You Can Set your MACs to match your old system(s) if need be, but it would be better practice to rebuild the routing tables with the real MAC address, that's what they are for and why they would do otherwise here i don't know, but there is a lot about it i don't know 

Rivendale


----------



## 2xg (Aug 5, 2009)

*Re: internet works wired, but not wireless?!?!*

Hello and Welcome to TSF!

Try removing all wireless profiles stored in your computer and re-connect to your home wireless network, make sure that you have the correct encryption needed if your wireless is secured. Here's the guide.

===============================
If above suggestion didn't work, from your wireless computer pls. run Xirrus Wi-Fi Inspector
Here's a more detail guide => Double click on the xirrus icon on your desktop of if you have one running in a corner, just click on it. Tap the Printscreen key on your keyboard, open up Paint then choose Edit from the Menu and select Paste, then SAVE it. Upload and attached it here, click on Go Advanced and locate Manage Attachments Tab and attached the file.

===============================
If still no go....Click on Start => in Quick search type the word cmd on the blank field. From the black screen, type the word ipconfig /all and press enter. Right click on the black screen or Command prompt then choose Select All and Paste the results here.


----------



## Rivendale (Sep 17, 2010)

*Re: internet works wired, but not wireless?!?!*

Xirrus Wi-Fi Inspector, very cool, never saw that one before, thanks ! 

i'd still like to see it working hardwired first, this post is full of words that make me think it's a routing error, not a link problem


----------



## lukebromley (Sep 17, 2010)

*Re: internet works wired, but not wireless?!?!*

Problem solved, and much less complicated than i thought. I rang belkin they took me through some steps. it was to do with the fact laptop runs on vista and was connecting to router through WPA/WPA2 but would not allow internet. simply just went on the belkin router setup utility on the computer (192.162.2.1 in web address) disabled wifi protected setup and changed security mode to 64bit WEP and generated the hex pair key. then removed the connection on laptop and reconnected using the hex pair key through 64bit WEP. Ta-da it worked! quite surprised vista wasnt compatible with WPA/WPA2? thought it was all singing all dancin!

thanks for all advice anyway, pretty sure i'll be posting around when something else goes tits up haha cheers:grin:


----------



## Rivendale (Sep 17, 2010)

*Re: internet works wired, but not wireless?!?!*

far out, "not allow internet", that's a good one!

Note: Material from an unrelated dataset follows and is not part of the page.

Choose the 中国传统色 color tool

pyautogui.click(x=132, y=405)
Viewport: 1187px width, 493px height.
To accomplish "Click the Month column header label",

it is sometimes the simple things that are easily overlooked

that's why i'm always asking people stupid questions 

I'd mark this post solved, but have not figured out how yet 

Rivendale


----------



## 2xg (Aug 5, 2009)

*Re: internet works wired, but not wireless?!?!*

Thanks for the update. Careful though, WEP Security won't do anything. When you get a chance, put the WPA back and see if it will cause an issue, then if it is put the WEP back.


> reconnected using the hex pair key through 64bit WEP.


I can Mark this Solve for you.


----------



## Rivendale (Sep 17, 2010)

right you are 2xg, WPA is a far better choice

i don't know why they even have WEP in there still, it did not work in the first place 

thanks for the Mark!


----------